(About this exercise)
Each line of the data needs to be transcribed exactly.

--- Task input Enclosed Below ---

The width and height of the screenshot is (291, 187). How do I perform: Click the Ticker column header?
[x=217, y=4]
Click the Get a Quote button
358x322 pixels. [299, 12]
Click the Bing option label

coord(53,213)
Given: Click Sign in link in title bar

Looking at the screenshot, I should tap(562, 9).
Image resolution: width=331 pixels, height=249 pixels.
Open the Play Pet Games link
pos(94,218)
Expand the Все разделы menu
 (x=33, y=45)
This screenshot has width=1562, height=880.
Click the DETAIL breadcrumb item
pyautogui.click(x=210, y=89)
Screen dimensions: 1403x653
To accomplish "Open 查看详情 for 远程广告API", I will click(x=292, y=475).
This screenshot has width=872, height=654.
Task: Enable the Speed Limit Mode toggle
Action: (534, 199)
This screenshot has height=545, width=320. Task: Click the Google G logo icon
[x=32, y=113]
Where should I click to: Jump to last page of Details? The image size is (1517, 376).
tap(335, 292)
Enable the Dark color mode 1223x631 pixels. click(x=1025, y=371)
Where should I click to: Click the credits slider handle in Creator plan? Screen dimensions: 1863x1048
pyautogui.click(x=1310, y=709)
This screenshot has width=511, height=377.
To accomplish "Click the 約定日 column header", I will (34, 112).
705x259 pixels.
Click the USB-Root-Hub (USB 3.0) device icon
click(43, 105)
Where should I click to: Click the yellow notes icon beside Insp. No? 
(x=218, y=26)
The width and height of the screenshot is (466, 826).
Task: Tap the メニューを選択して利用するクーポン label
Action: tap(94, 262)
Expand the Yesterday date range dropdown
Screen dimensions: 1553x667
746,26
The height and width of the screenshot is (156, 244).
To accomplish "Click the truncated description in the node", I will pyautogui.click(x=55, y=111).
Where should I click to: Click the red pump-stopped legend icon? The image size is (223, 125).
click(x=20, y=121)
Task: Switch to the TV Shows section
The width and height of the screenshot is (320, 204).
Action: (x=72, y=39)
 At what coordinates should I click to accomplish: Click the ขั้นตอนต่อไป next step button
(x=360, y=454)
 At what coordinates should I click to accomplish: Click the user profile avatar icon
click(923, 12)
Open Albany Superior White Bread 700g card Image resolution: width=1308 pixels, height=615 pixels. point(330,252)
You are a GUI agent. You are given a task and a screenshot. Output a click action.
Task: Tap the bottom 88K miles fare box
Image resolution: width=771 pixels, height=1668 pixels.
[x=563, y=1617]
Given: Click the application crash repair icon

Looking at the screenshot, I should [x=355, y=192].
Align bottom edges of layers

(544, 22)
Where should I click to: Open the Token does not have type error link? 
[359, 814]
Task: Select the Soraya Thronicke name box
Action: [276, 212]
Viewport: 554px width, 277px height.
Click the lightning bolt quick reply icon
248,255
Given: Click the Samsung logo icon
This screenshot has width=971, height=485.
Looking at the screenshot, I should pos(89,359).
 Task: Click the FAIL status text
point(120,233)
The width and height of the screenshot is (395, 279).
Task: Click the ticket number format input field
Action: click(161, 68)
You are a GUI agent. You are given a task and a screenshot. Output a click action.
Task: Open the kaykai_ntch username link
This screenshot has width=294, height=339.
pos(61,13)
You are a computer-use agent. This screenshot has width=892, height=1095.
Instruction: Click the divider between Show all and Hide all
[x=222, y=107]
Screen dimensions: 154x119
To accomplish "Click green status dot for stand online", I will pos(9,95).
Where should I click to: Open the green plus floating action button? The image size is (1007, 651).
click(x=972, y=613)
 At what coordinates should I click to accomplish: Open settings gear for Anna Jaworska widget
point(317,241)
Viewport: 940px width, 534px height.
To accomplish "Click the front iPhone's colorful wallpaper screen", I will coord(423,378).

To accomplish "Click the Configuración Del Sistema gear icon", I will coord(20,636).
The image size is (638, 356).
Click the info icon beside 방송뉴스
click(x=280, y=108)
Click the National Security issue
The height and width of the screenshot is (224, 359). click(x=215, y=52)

--- End of Enclosed Task input ---

(Result of the exercise)
The width and height of the screenshot is (291, 187). How do I perform: Click the Ticker column header?
[x=217, y=4]
Click the Get a Quote button
358x322 pixels. [299, 12]
Click the Bing option label

coord(53,213)
Given: Click Sign in link in title bar

Looking at the screenshot, I should tap(562, 9).
Image resolution: width=331 pixels, height=249 pixels.
Open the Play Pet Games link
pos(94,218)
Expand the Все разделы menu
 (x=33, y=45)
This screenshot has width=1562, height=880.
Click the DETAIL breadcrumb item
pyautogui.click(x=210, y=89)
Screen dimensions: 1403x653
To accomplish "Open 查看详情 for 远程广告API", I will click(x=292, y=475).
This screenshot has width=872, height=654.
Task: Enable the Speed Limit Mode toggle
Action: (534, 199)
This screenshot has height=545, width=320. Task: Click the Google G logo icon
[x=32, y=113]
Where should I click to: Jump to last page of Details? The image size is (1517, 376).
tap(335, 292)
Enable the Dark color mode 1223x631 pixels. click(x=1025, y=371)
Where should I click to: Click the credits slider handle in Creator plan? Screen dimensions: 1863x1048
pyautogui.click(x=1310, y=709)
This screenshot has width=511, height=377.
To accomplish "Click the 約定日 column header", I will (34, 112).
705x259 pixels.
Click the USB-Root-Hub (USB 3.0) device icon
click(43, 105)
Where should I click to: Click the yellow notes icon beside Insp. No? 
(x=218, y=26)
The width and height of the screenshot is (466, 826).
Task: Tap the メニューを選択して利用するクーポン label
Action: tap(94, 262)
Expand the Yesterday date range dropdown
Screen dimensions: 1553x667
746,26
The height and width of the screenshot is (156, 244).
To accomplish "Click the truncated description in the node", I will pyautogui.click(x=55, y=111).
Where should I click to: Click the red pump-stopped legend icon? The image size is (223, 125).
click(x=20, y=121)
Task: Switch to the TV Shows section
The width and height of the screenshot is (320, 204).
Action: (x=72, y=39)
 At what coordinates should I click to accomplish: Click the ขั้นตอนต่อไป next step button
(x=360, y=454)
 At what coordinates should I click to accomplish: Click the user profile avatar icon
click(923, 12)
Open Albany Superior White Bread 700g card Image resolution: width=1308 pixels, height=615 pixels. point(330,252)
You are a GUI agent. You are given a task and a screenshot. Output a click action.
Task: Tap the bottom 88K miles fare box
Image resolution: width=771 pixels, height=1668 pixels.
[x=563, y=1617]
Given: Click the application crash repair icon

Looking at the screenshot, I should [x=355, y=192].
Align bottom edges of layers

(544, 22)
Where should I click to: Open the Token does not have type error link? 
[359, 814]
Task: Select the Soraya Thronicke name box
Action: [276, 212]
Viewport: 554px width, 277px height.
Click the lightning bolt quick reply icon
248,255
Given: Click the Samsung logo icon
This screenshot has width=971, height=485.
Looking at the screenshot, I should pos(89,359).
 Task: Click the FAIL status text
point(120,233)
The width and height of the screenshot is (395, 279).
Task: Click the ticket number format input field
Action: click(161, 68)
You are a GUI agent. You are given a task and a screenshot. Output a click action.
Task: Open the kaykai_ntch username link
This screenshot has width=294, height=339.
pos(61,13)
You are a computer-use agent. This screenshot has width=892, height=1095.
Instruction: Click the divider between Show all and Hide all
[x=222, y=107]
Screen dimensions: 154x119
To accomplish "Click green status dot for stand online", I will pos(9,95).
Where should I click to: Open the green plus floating action button? The image size is (1007, 651).
click(x=972, y=613)
 At what coordinates should I click to accomplish: Open settings gear for Anna Jaworska widget
point(317,241)
Viewport: 940px width, 534px height.
To accomplish "Click the front iPhone's colorful wallpaper screen", I will coord(423,378).

To accomplish "Click the Configuración Del Sistema gear icon", I will coord(20,636).
The image size is (638, 356).
Click the info icon beside 방송뉴스
click(x=280, y=108)
Click the National Security issue
The height and width of the screenshot is (224, 359). click(x=215, y=52)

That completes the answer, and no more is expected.